Kontrastmittel ist nicht gleich Kontrastmittel – bei jodhältigen Kontrastmittel gibt es hinsichtlich Osmolarität und Molekülstruktur deutliche Unterschiede. Heutzutage kommen nieder- und isoosmolare Kontrastmittel zum Einsatz, wobei letztere die niedrigste Rate an kontrastmittelinduzierten Nephropathien aufweisen. Ionische Kontrastmittel wiederum weisen im Vergleich zu nicht-ionischen Kontrastmitteln ein doppelt so hohes Risiko für die Entwicklung einer kontrastmittelinduzierten Nephropathie auf. Alternativ stehen nicht-jodhaltige Kontrastmittel wie Gadolinium zur Verfügung. Dieses ist allerdings aufgrund seiner geringen Strahlendichte nicht für DSA-Untersuchungen geeignet ist. Trotzdem sollte auch Gadolinium in möglichst niedriger Dosierung eingesetzt und die Nierenfunktion der jeweiligen Patienten überprüft werden – speziell im Hinblick darauf, ob es sich um einen Risikopatienten handelt, da Gadolinium als Trigger für eine nephrogene systemische Fibrose und nephrogene fibrosierende Dermopathie sein kann. Prinzipiell ist somit bei Patienten mit einer eGFR unter 30 ml/min Vorsicht geboten, die Indikation zur Untersuchung individuell kritisch zu hinterfragen und unter Umständen interdisziplinär zu diskutieren. Rosenkranz merkt an, dass im Fall einer Vitalindikation die Kontrastmittelmenge in jedem Fall irrelevant ist.

Verlauf oft asymptomatisch

In vielen Fällen bleibt eine kontrastmittelinduzierte Nephropathie wegen des asymptomatischen Verlaufs jedoch unerkannt. „Sollte es zu einer vorübergehenden Verschlechterung der Nierenfunktion kommen, ist diese in der Regel symptomarm. Kommt es jedoch zu einem starken Funktionsverlust, kann eine Oligo- oder Anurie die Folge sein“, erklärt Säemann Die nicht-oligurische kontastmittelinduzierte Nephropathie hat eine bessere Prognose und bedarf nur selten einer temporären Behandlung. Die meisten Patienten erreichen spätestens drei Wochen nach der Kontrastmittelapplikation wieder ihre Ausgangswerte. Bei Risikopatienten empfiehlt Säemann, auf die Harnmenge zu achten.
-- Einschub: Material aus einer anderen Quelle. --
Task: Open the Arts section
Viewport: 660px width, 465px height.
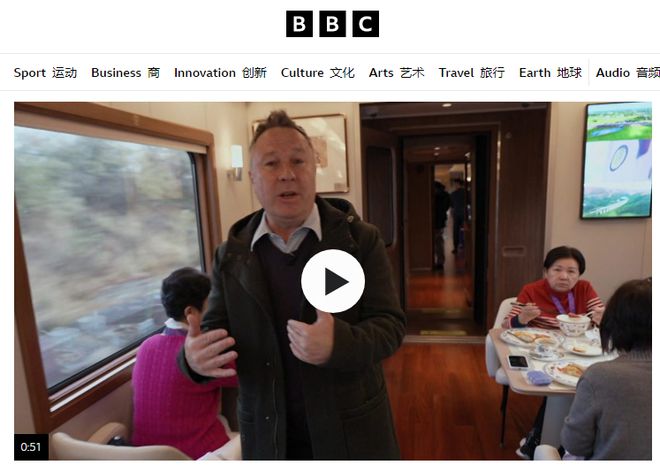Action: point(397,73)
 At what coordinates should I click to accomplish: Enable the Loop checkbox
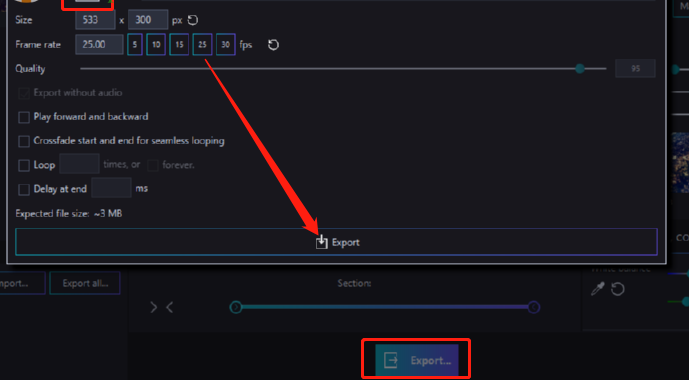pos(24,166)
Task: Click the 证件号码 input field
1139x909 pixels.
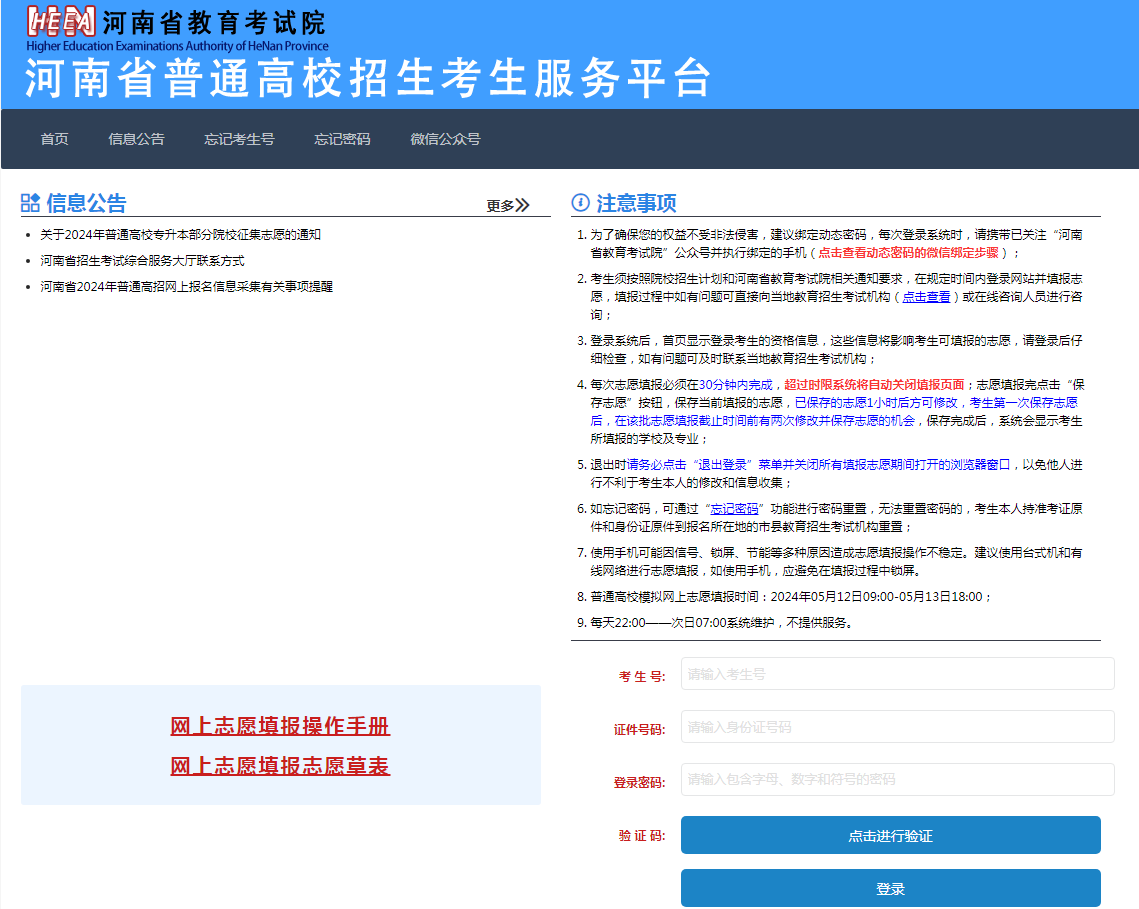Action: (x=896, y=726)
Als effizienteste prophylaktische Maßnahme bei Risikopatienten wird eine ausreichende Hydrierung empfohlen. Die Flüssigkeitssubstitution führt zu einer Verbesserung der medullären Sauerstoffversorgung und Abnahme der Viskosität, ist außerdem kostengünstig und normalerweise risikofrei. Bei Patienten mit schwerer Herzinsuffizienz und schwerer Niereninsuffizienz gilt es – wegen der Gefahr eines Lungenödems – bei zusätzlicher oraler oder intravenöser Flüssigkeitszufuhr auf eine sorgfältige Überwachung zu achten. „Bei Risikopatienten sollte sichergestellt sein, dass der Patient einen euvolämen Flüssigkeitsstatus besitzt. Deshalb scheint es sinnvoll, den Patienten bereits am Tag vor der Untersuchung ausreichend zu hydrieren“, so Säemann. Zusätzlich kann eine mehrfach-diuretische Therapie vor allem in Kombination mit RAS-Blockern am Tag der Untersuchung reduziert oder sogar gänzlich pausiert werden. Die Substitution mit hypertoner Kochsalzlösung ist jener mit isotoner Kochsalzlösung vorzuziehen. Die Gabe von Natriumbicarbonat hat zwar in einigen Studien einen besseren renoprotektiven Effekt gezeigt als Kochsalz; insgesamt ist ein eindeutiger Vorteil aber noch nicht belegt. Andere therapeutische Ansätze konnten sich bislang aufgrund uneinheitlicher Forschungsergebnis nicht durchsetzen. In mehreren randomisierten prospektiven Studien konnte gezeigt werden, dass Hämofiltration und Hämodialyse zwar das Kontrastmittel eliminieren, nicht aber eine kontrastmittelinduzierte Nephropathie verhindern. Auch der Einsatz von Antioxidantien wie N-Acetylcystein oder Vitamin C brachte bislang keine einheitlich renoprotektiven Ergebnisse. Der Einsatz von Calcium-Antagonisten, Adenosin-Antagonisten, Dopamin oder Endothel-Rezeptor-Antagonisten kann bislang zur Hemmung der renalen Vasokonstriktion nicht generell empfohlen werden. Substanzen wie Theophyllin und atriales natriuretisches Peptid zeigen in Studien immer wieder erfolgversprechende Ergebnisse; weitere Studien sind abzuwarten. Auch die renoprotektive Wirkung von Statinen, die bisher in Studien an koronarangiographierten Patienten gezeigt werden konnte, muss weiter untersucht werden.